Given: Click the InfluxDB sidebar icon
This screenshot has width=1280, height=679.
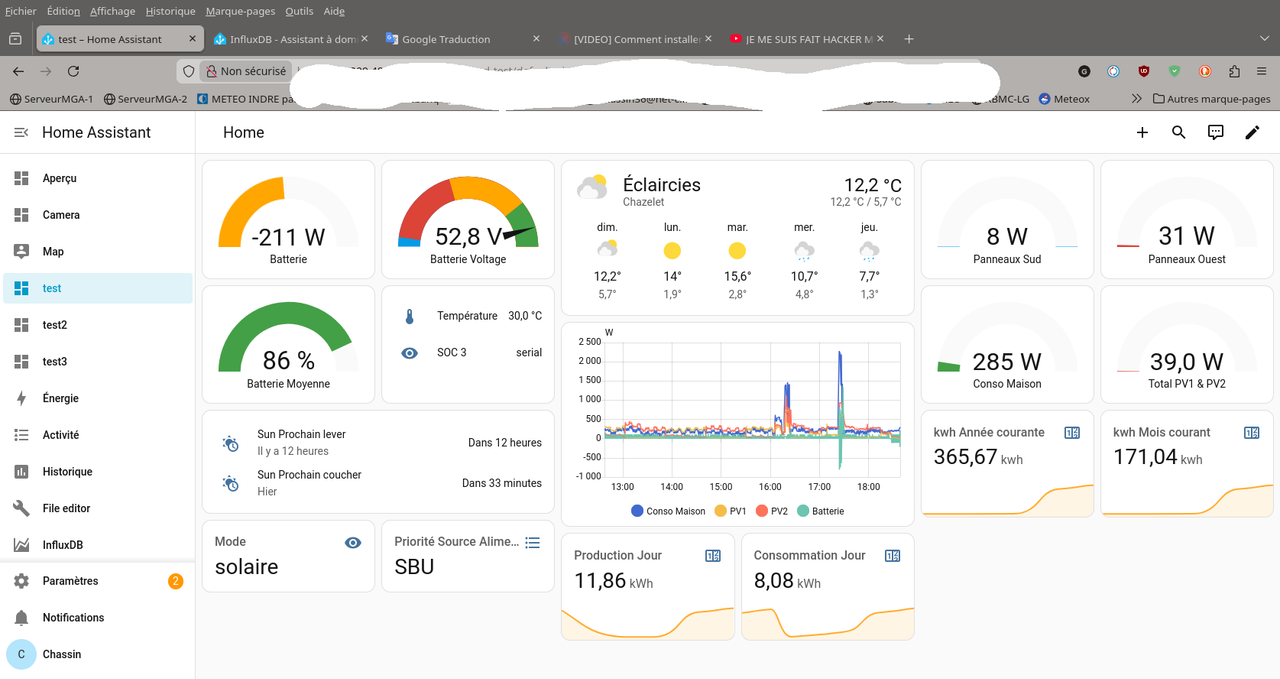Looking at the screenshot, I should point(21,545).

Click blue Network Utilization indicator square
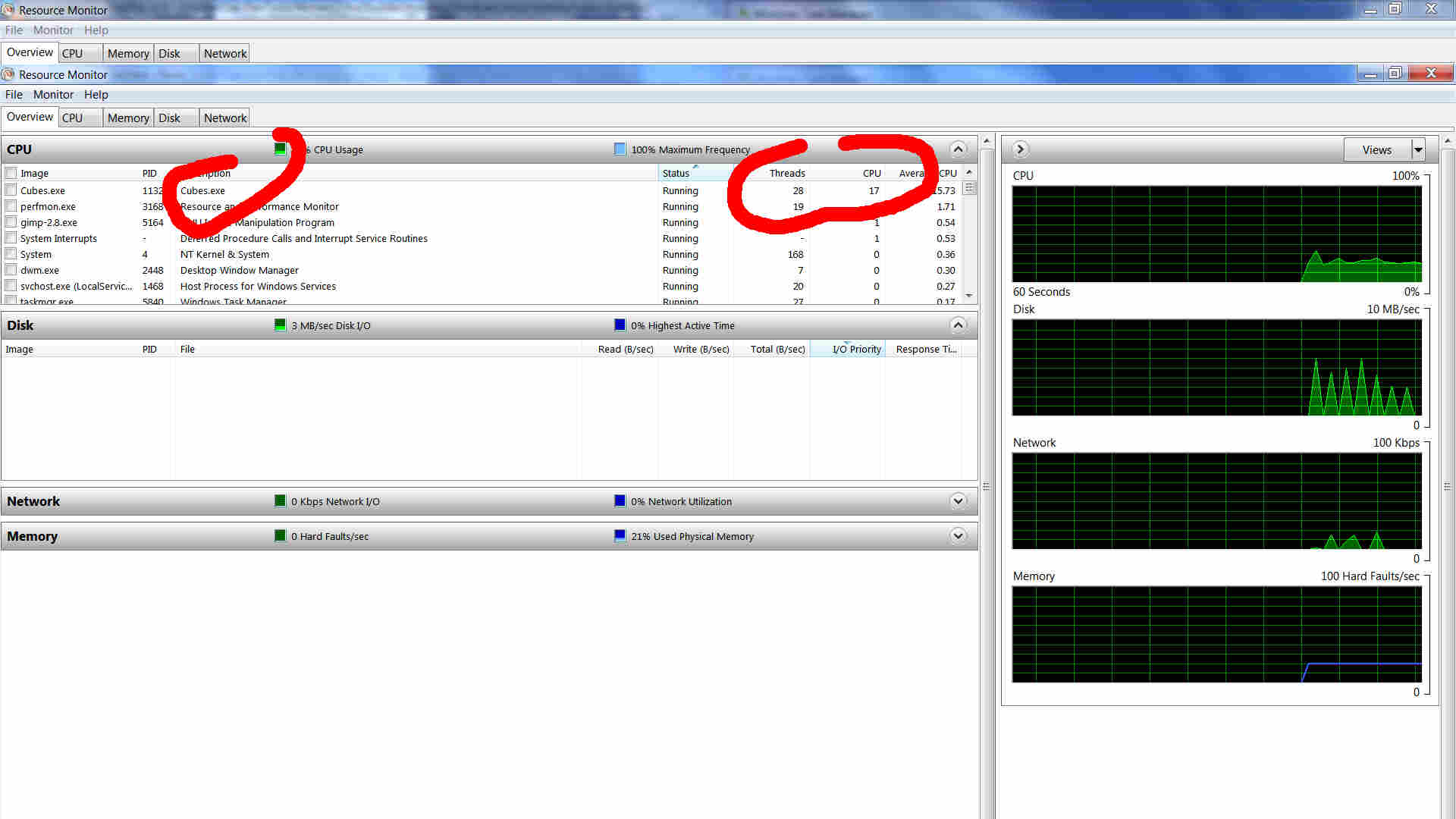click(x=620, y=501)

**PROBLEM DETAILS**
Rewrite all the entries above as a numbered list with one line per item. Skip blank lines and leave out the pictures.

**TASK OUTPUT**
1. Given: Click the InfluxDB sidebar icon
2. This screenshot has width=1280, height=679.
3. Looking at the screenshot, I should point(21,545).
4. Click blue Network Utilization indicator square
5. click(x=620, y=501)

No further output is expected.